Weathering an economic downturn is never easy, but some states are managing better than others.
Despite the recession, Virginia boasts a modest unemployment rate, and its average hourly wages top the national mean. What’s the Old Dominion’s secret? One factor that sets Virginia apart from its less fortunate neighbors is the state’s popular Right to Work law.
Virginia’s Right to Work law ensures that no employee can be forced to join or pay dues to a union just to get or keep a job. Protecting employee choice has always been the most important argument in favor of Right to Work, but Virginia’s economic performance is another point for worker freedom.
Recent studies from the Cato Institute and the National Institute for Labor Relations Research indicate that right-to-work states enjoy higher job growth and more disposable income (after adjusting for families’ cost-of-living) than their forced-unionism counterparts.
Eight of the top 11 states for wage and salary growth enjoy right-to-work protections. Meanwhile, 13 of the 14 worst performers lack right-to-work laws.
Workers and their families are also voting with their feet: According to the National Institute for Labor Relations Research, the young adult population in forced-unionism states has basically stagnated since 1980. Virginia, on the other hand, continues to attract a stream of new workers and entrepreneurs.
Protecting worker freedom also prepares states to handle a difficult recession better than their forced-unionism counterparts.
Virginia’s robust job and wage growth compares favorably with the sluggish performance of union-dominated states like Michigan, Illinois and Wisconsin.
Not only that, but Virginia has been mercifully free from the type of political disruption plaguing forced-unionism states that try to tighten their belts by curbing the excesses of monopoly unionism.
Wisconsin and Ohio legislators endured disruptive protests and vicious, union-backed political campaigns because they had the temerity to challenge Big Labor’s public-sector stranglehold, an arrangement that drives up the cost of government while handing taxpayers the bill.

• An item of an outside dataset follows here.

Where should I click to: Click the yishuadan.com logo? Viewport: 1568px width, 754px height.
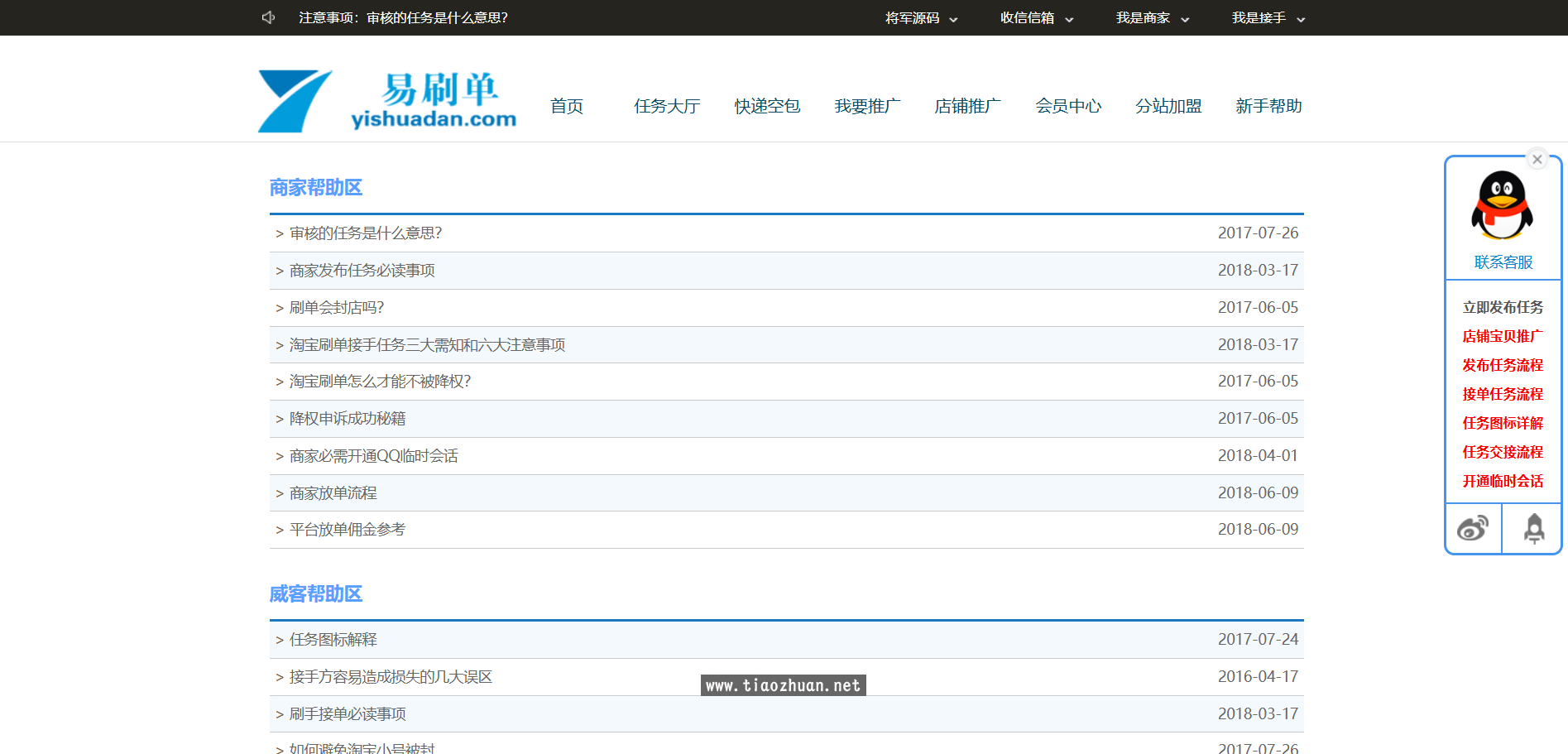(387, 100)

In states without public sector right-to-work protections, union bosses often funnel nonunion workers’ forced dues into coordinated political campaigns to protect and expand their special privileges.
As a result, every attempt to rein in government spending is met with fierce opposition from government union operatives, who will do almost anything to defend their forced-dues revenue stream.
The “Battle of Madison” in Wisconsin may have grabbed national headlines, but Richmond managed to avoid a similar showdown.
Virginia legislators were free to adjust their budgets to difficult and rapidly-changing economic conditions without the threat of massive, forced-dues-funded union politicking hanging over their heads.
Protecting worker freedom will always be at the core of Virginia’s longstanding Right to Work law. But in the midst of the worst recession in recent memory, the tangible economic benefits of Right to Work are worth appreciating, too.